Протокол выездного заседания ПУИ. Киев. 2008. Обсуждение еще тогда не закрытой по цензурным соображениям выставки "Общий простор" которая проходила в Киеве на Арсенальной площади с 8 по 10 февраля 2008 года.
Олег Воротников (группа «Война»), Никита Кадан (группа «РЭП»), Лада Наконечная (группа «РЭП»), Антон Николаев (группа «Бомбилы»).
Никита Кадан: Я попрошу Антона а потом Олега сказать почему вы приняли участие в этой выставке.
Антон Николаев: Если честно, я еще до приглашения согласился принять участие в этой выставке о которой ты мне рассказал по дороге в гости к девице из дипломатической семьи. А за несколько часов до этого нас познакомил поэт Миша Гронас с которым мы тогда были частью коллективного тела работавшим над выставкой «Верю» и вместе с другими участниками проекта пытались интуитивно прочувствовать суть коллективного творчества. Пообщавшись с тобой, а знал я о тебе еще от Гриши Охотина, я почувствовал что-то правильное. Для того коллективного творчества, что мы представляем, важны эти личные связи и ощущения. Мы с тобой общались, обменивались духовными соками, и мне показалось, что твой основной задачей является выстраивание позитивистского марксистского дискурса, но по-честному, без набившего оскомину иезуитского политиканства. Я увидел в этом нечто романтическое. И стало интересно. Говоря с тобой было даже приятно натыкаться на те острые углы которые в России уже отработаны в первую очередь Виктором Мизиано и Анатолием Осмоловским. Это казалось уже пройденным этапом, и, казалось, что в России по чистяку так уже сделать нельзя. Но тут я неожиданно наткнулся на тебя и увидел в этом драйв. Рассказав о выставке ты прямо не предложил в ней участвовать, но предложил сделать статью для журнала «Зомби». Мне было интересно попробовать вклеиться в твой марксистско-романтический дискурс. В честном разговоре это было делать сложно, поскольку работа на выставке «Верю» подтолкнула меня к отказу быть дискурсивным и при личном общении больше опираться на интуицию и собеседника чем на логику, тексты же в которых автор как бы умирает можно было бы писать по законам какой-то интересной логической игры. Но я так ничего для «Зомби» и не написал. Но когда ты прямо предложил мне участвовать в выставке, для меня это было хорошим выходом. Поскольку дискурсы они несводимы – а с помощью визуальных образов можно напрямую прорваться к новым смыслам.

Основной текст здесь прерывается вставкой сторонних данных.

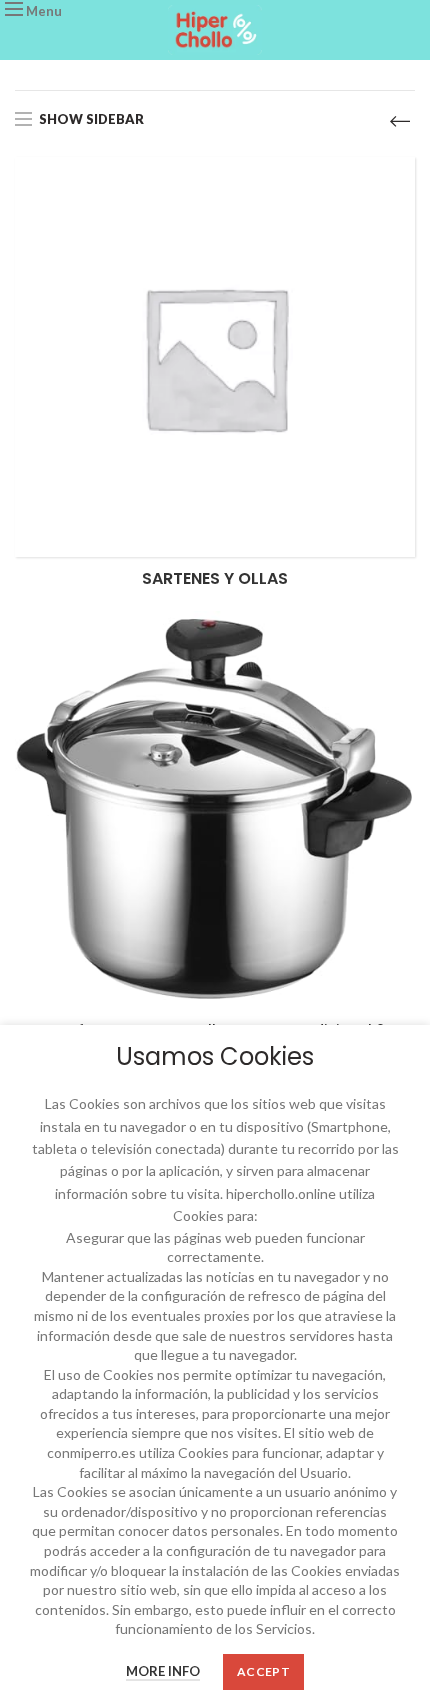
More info (163, 1671)
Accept (263, 1671)
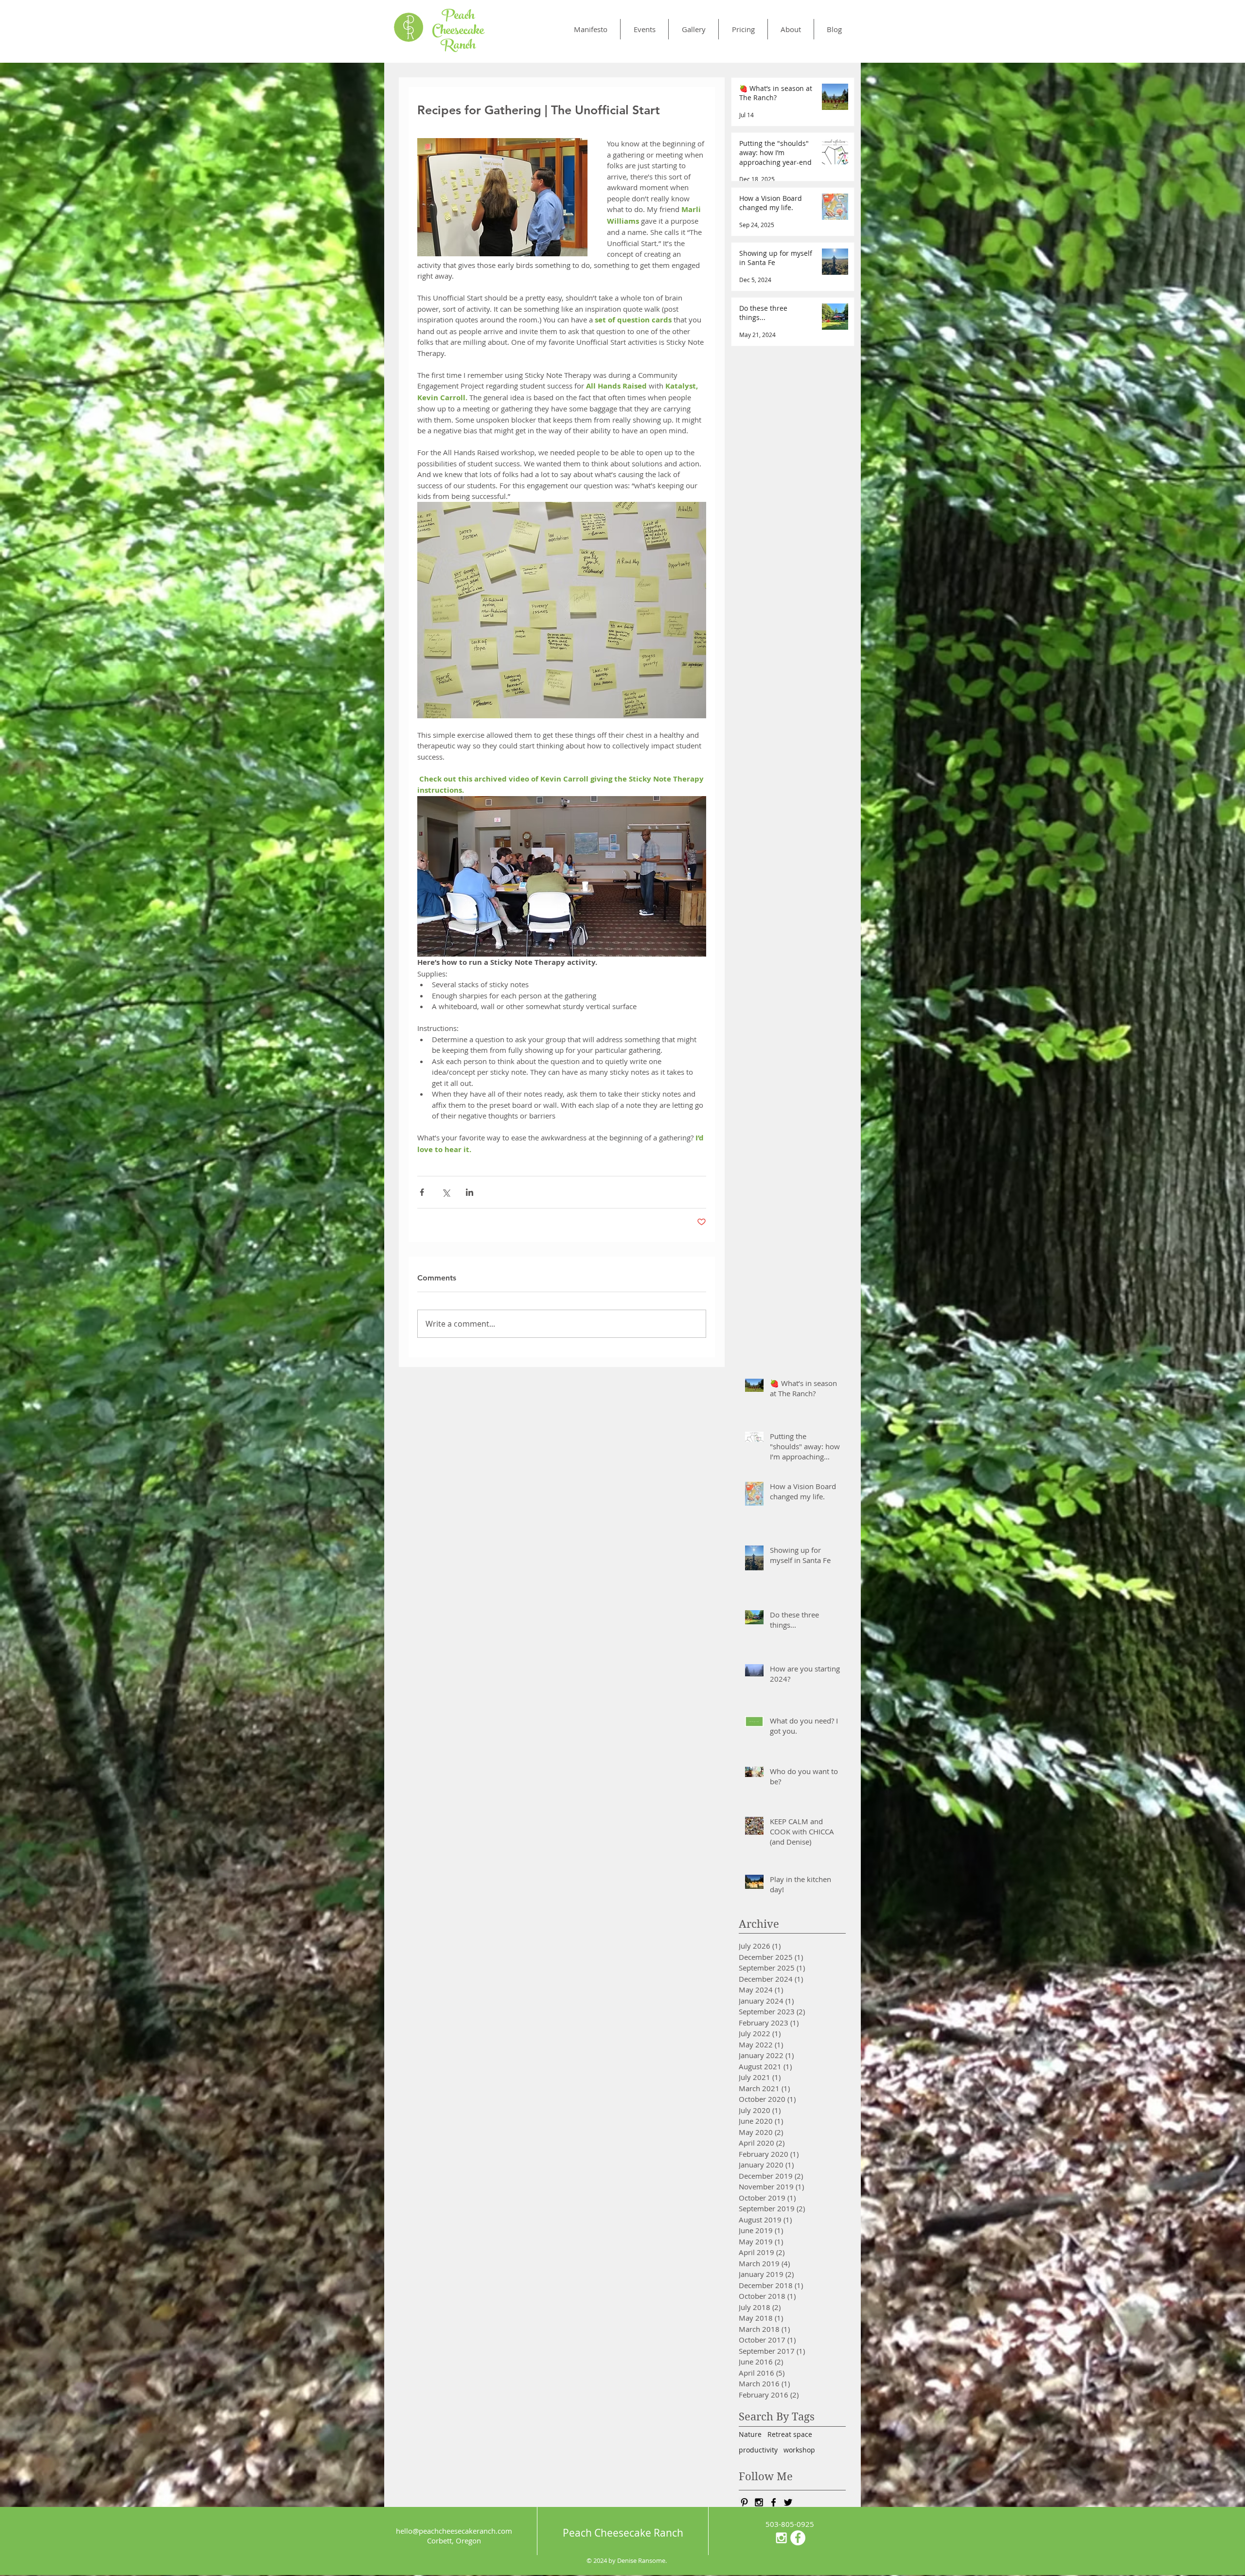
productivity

Поэтому мы просто ринулись на амбразуру, поскольку в ситуации снятия дискурсивного очень приятно даже если нелегко работать – это как наркотик. В общем-то можно сказать что мы поддались на твои чары.
Кадан: По сценарию в этот момент я должен покраснеть.

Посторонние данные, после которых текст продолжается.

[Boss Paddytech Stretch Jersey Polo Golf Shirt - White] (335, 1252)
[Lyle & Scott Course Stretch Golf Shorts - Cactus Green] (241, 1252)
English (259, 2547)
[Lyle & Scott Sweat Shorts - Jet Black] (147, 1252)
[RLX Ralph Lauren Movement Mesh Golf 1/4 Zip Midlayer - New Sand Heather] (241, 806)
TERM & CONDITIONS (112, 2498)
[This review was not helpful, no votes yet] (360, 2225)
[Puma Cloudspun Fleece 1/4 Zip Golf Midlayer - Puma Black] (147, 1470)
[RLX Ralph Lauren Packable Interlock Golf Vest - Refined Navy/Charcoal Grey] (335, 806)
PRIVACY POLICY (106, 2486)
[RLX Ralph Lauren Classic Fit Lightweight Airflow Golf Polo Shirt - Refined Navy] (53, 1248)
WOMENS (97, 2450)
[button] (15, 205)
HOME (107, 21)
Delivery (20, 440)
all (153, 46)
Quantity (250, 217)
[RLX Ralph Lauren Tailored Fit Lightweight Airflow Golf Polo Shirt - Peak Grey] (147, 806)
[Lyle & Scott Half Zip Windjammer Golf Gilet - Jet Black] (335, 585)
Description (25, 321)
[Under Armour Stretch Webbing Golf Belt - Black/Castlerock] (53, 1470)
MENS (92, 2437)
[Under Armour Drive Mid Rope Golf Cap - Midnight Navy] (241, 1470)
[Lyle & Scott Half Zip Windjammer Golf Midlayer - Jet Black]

Олег Воротников: Мы хотим предложить сюжет несколько иной. На самом деле мы не разу не были в Киеве, но уже заметили что для вас на Украине пока важен этот декоративно-левый дискурс. Когда нам задают вопрос: «Что есть дискурс на Руси?», мы никогда не отвечаем по левому, потому что это будет просто нечестно и нет механизмов когда в России это будет работать. На Украине - странное срединное положение между Америкой и Россией. Даже не срединное, а фигура речи в общении между большими странами. И коль Украина становится не пространством а фигурой которую так или иначе наполняют, мы решили съездить и предложить в качестве эксперимента наш безумный трешняк. Тем более что Антон настаивал чтобы трэш этот был не только в визуальных образах, но и в семинарах. Сейчас не совсем трэш-семинар, хотя на столе и лежит половина гниющей освежеванной головы коровы.

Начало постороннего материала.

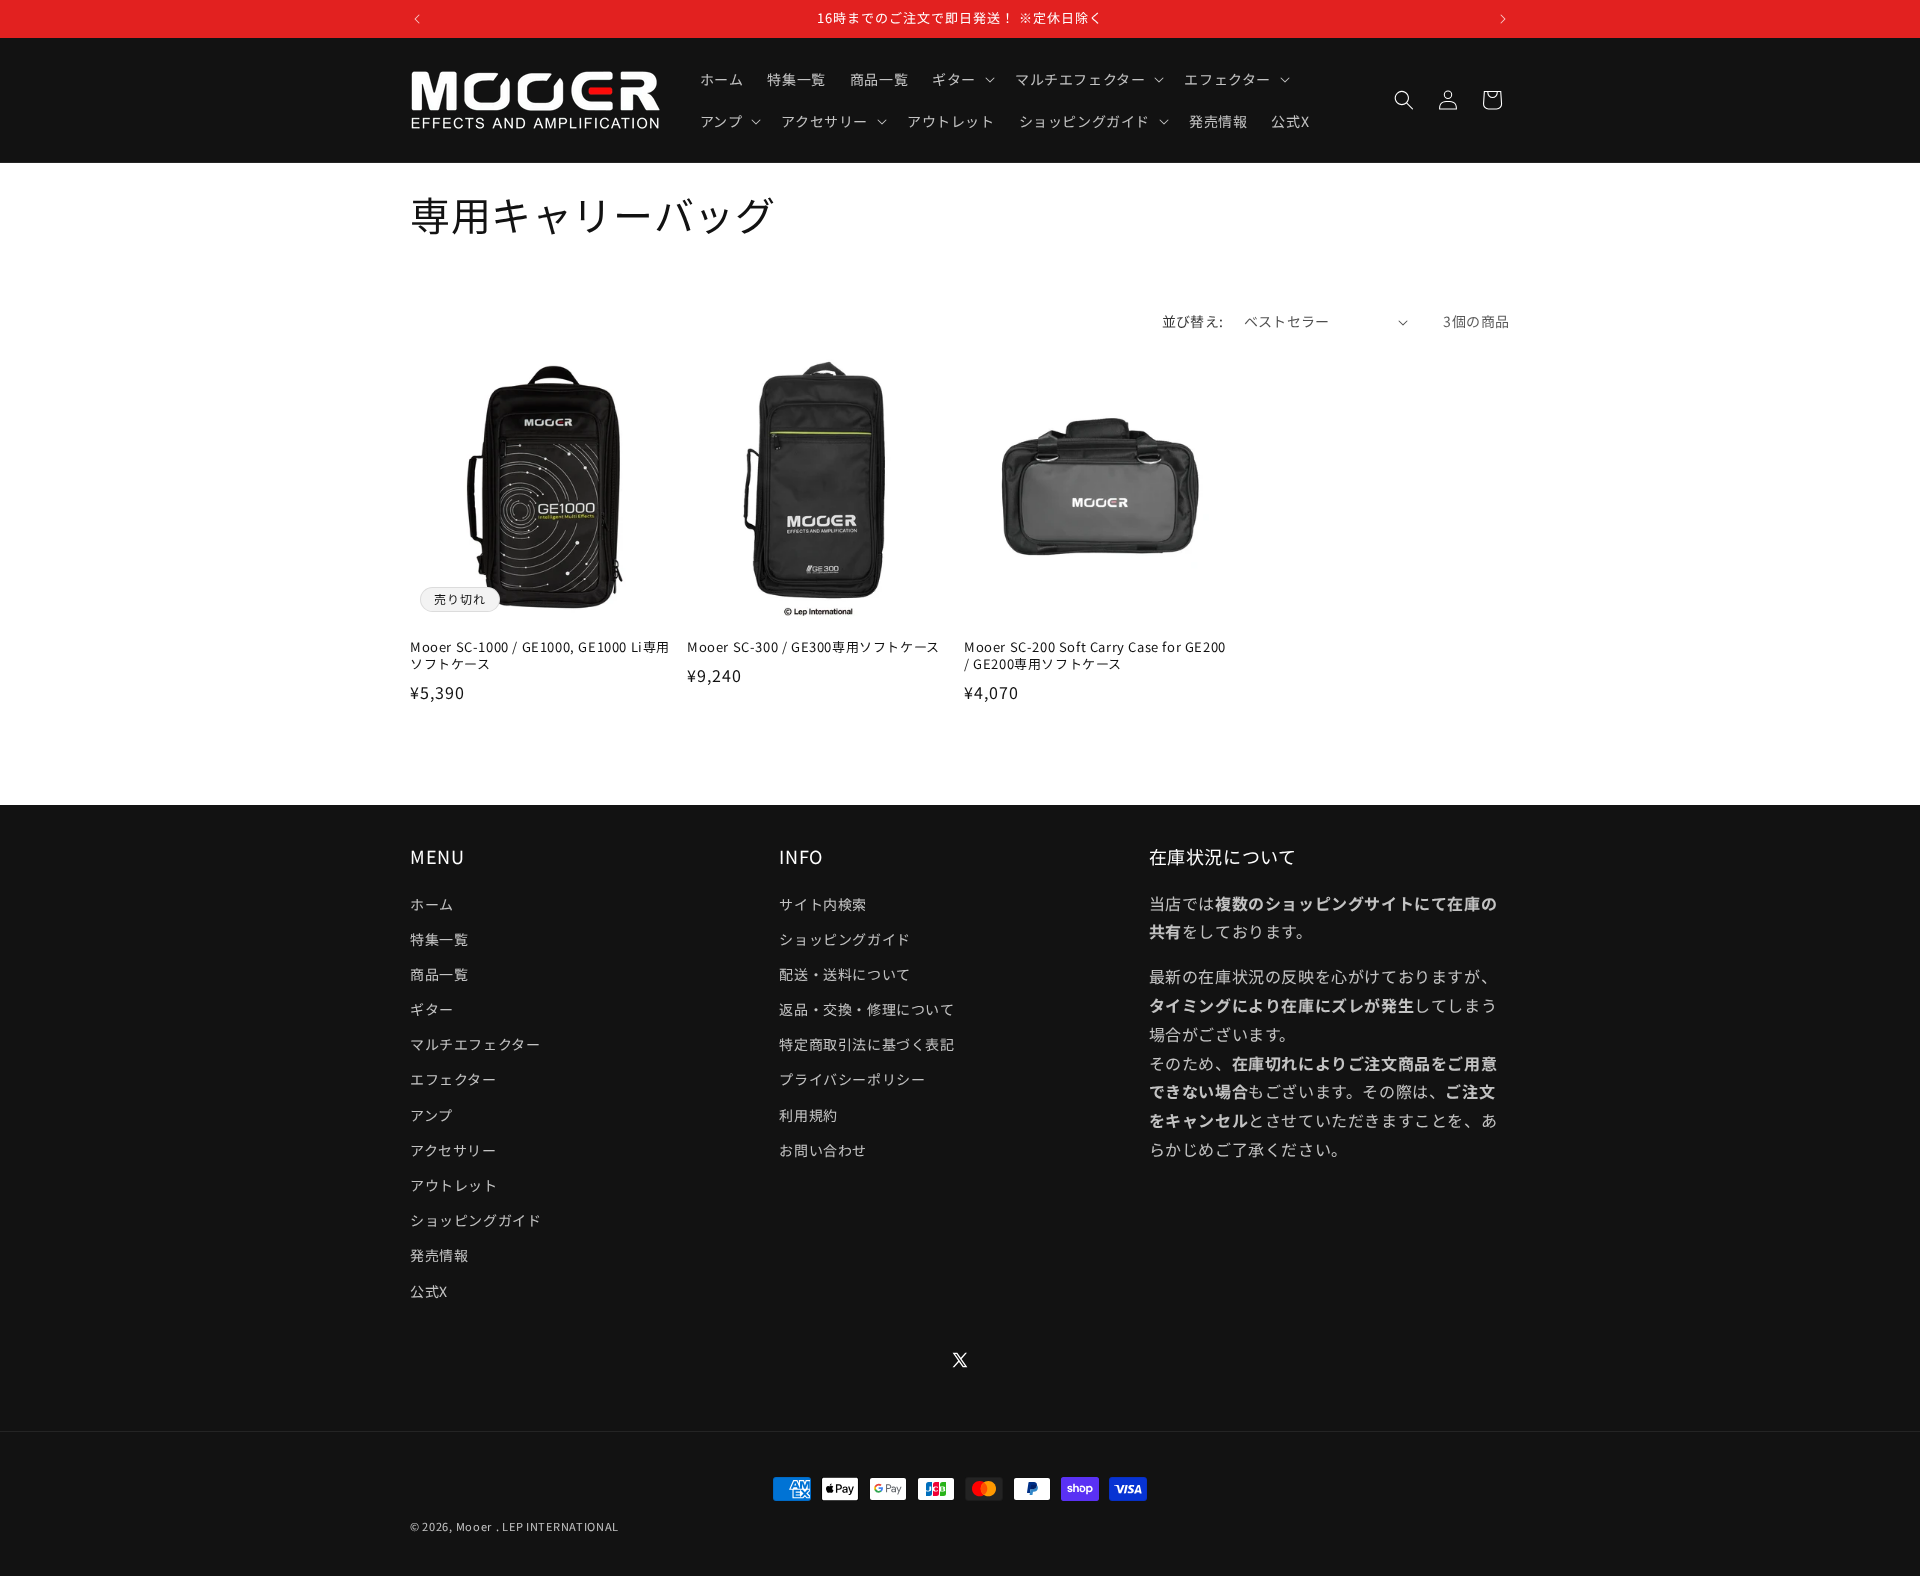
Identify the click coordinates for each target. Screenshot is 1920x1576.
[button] (961, 79)
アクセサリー (453, 1150)
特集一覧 (439, 939)
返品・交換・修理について (866, 1009)
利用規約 (808, 1115)
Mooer (474, 1526)
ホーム (432, 904)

Кадан: То есть получается, что ваше участи и соучастие в процессе в первую очередь связано с личностями, симпатиями и исходя из этого присутствие в проекте меня и Жанны Кадыровой имеет свое значение…
Воротников: Да
Кадан: И еще одна тема к которой нужно вернуться после небольшой паузы – это насчет декоративного левачества на Руси. Потому что нам кажется, что левачество – оно Русь отменяет. Или наоборот – Русь отменяет левачество. Поскольку левачество мыслит интернационалом. Вопрос который я сейчас хотел бы задать. Он достаточно двойной. Он имеет опосредованное отношение к этим темам. Сначала я хотел бы спросить Антона потом Олега о важности идеи безответственности в ваших практиках. А потом бы попросил Ладу Наконечную высказаться об идее ответственности.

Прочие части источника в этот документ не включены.